Exercise brief >>
Repeat, exactly as they appear, the lines from the one with "Task: Apply the TINTS effect" through the last line of the entries below, but none of the pictures.

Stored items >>
=== Section Start ===

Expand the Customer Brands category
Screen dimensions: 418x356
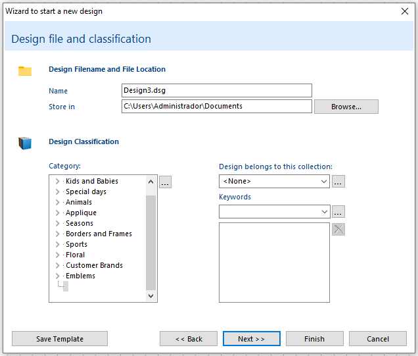[x=58, y=266]
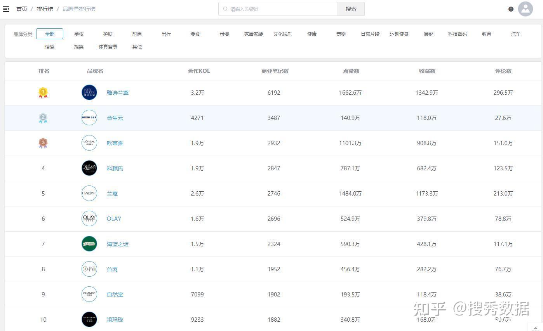
Task: Select the Jo Malone black logo
Action: 89,319
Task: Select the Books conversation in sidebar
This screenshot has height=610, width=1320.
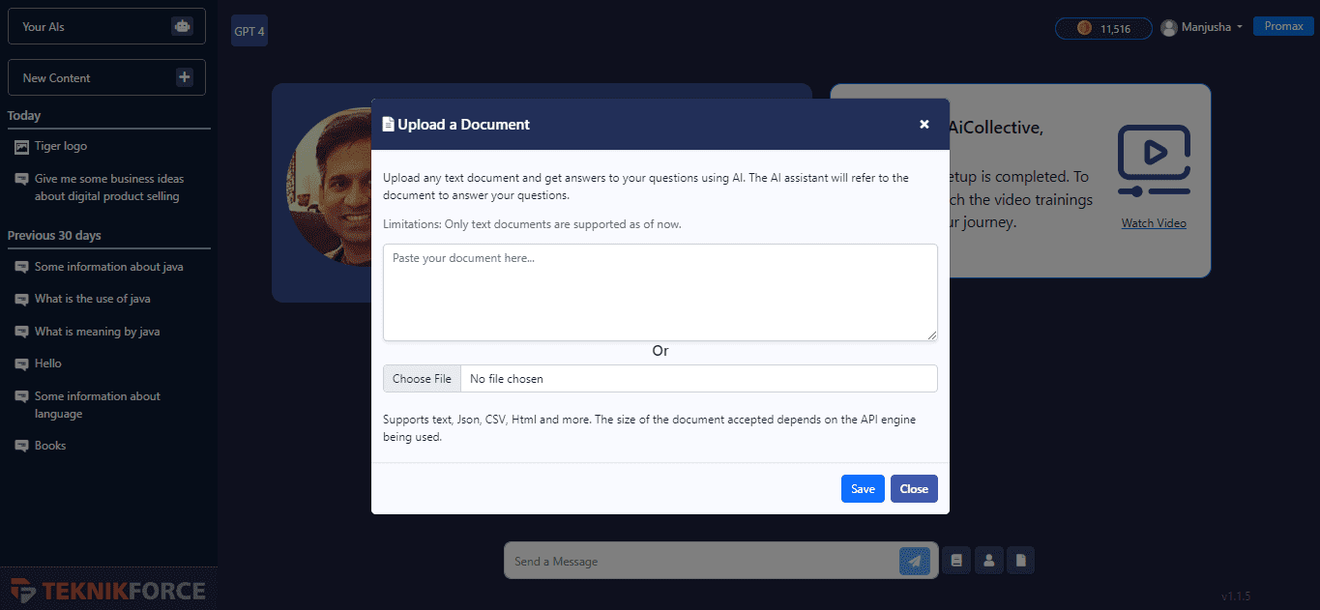Action: click(50, 446)
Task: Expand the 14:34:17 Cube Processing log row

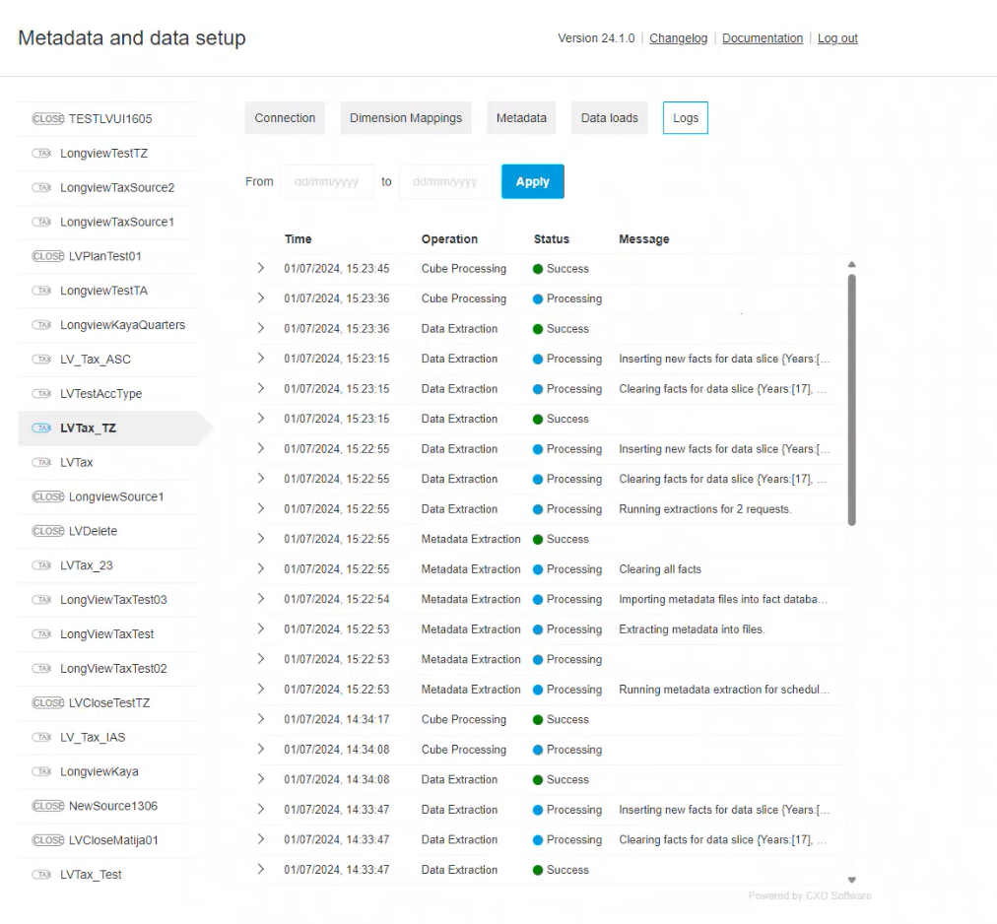Action: pos(261,719)
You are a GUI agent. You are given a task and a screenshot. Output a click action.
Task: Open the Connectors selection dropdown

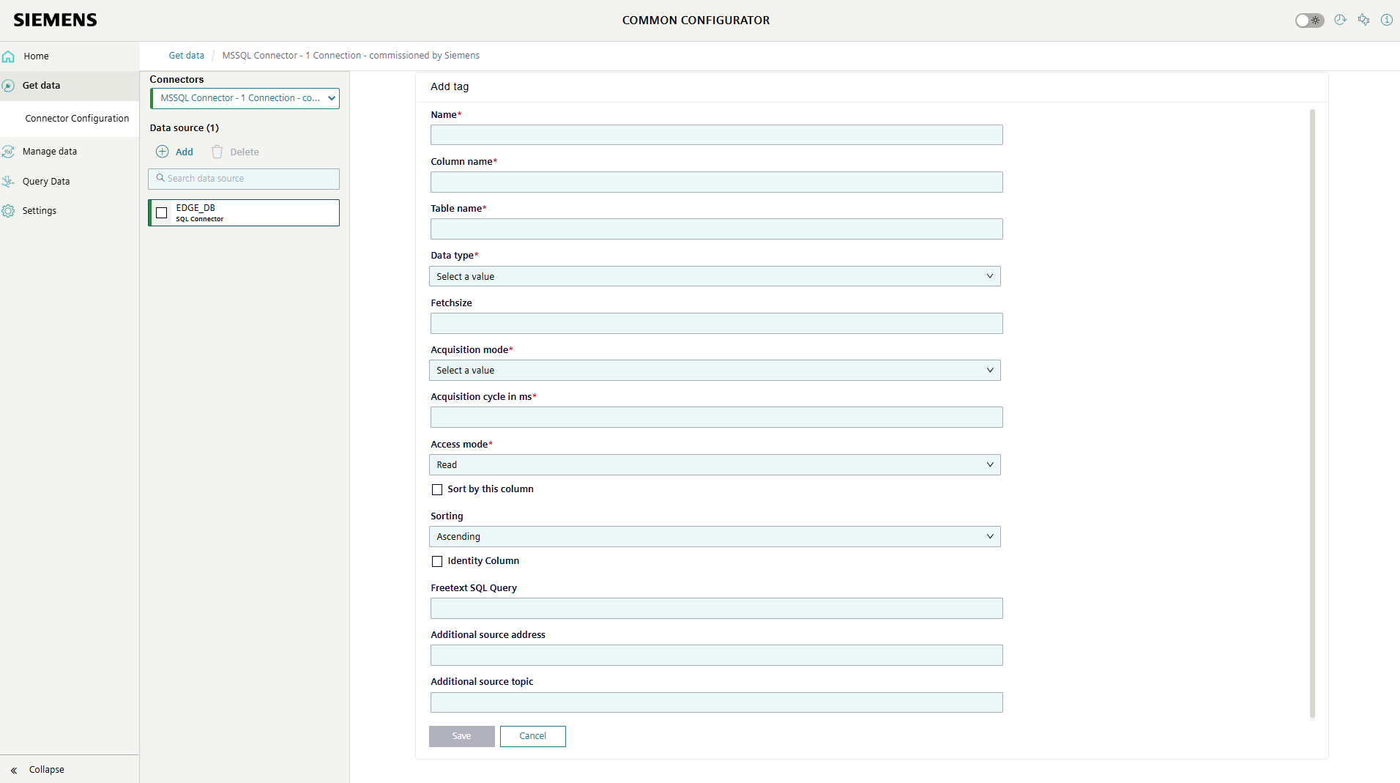(245, 98)
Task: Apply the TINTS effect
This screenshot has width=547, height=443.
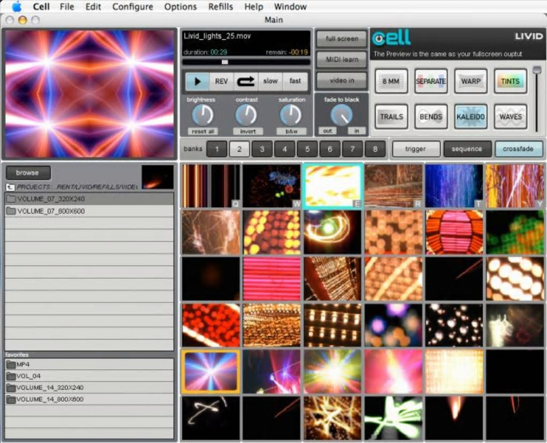Action: tap(510, 81)
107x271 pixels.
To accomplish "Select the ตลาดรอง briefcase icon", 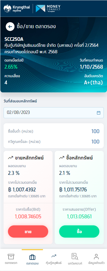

=== Section End ===

Exercise output >>
Task: Apply the TINTS effect
This screenshot has width=547, height=443.
Action: tap(510, 81)
107x271 pixels.
To accomplish "Select the ตลาดรอง briefcase icon", 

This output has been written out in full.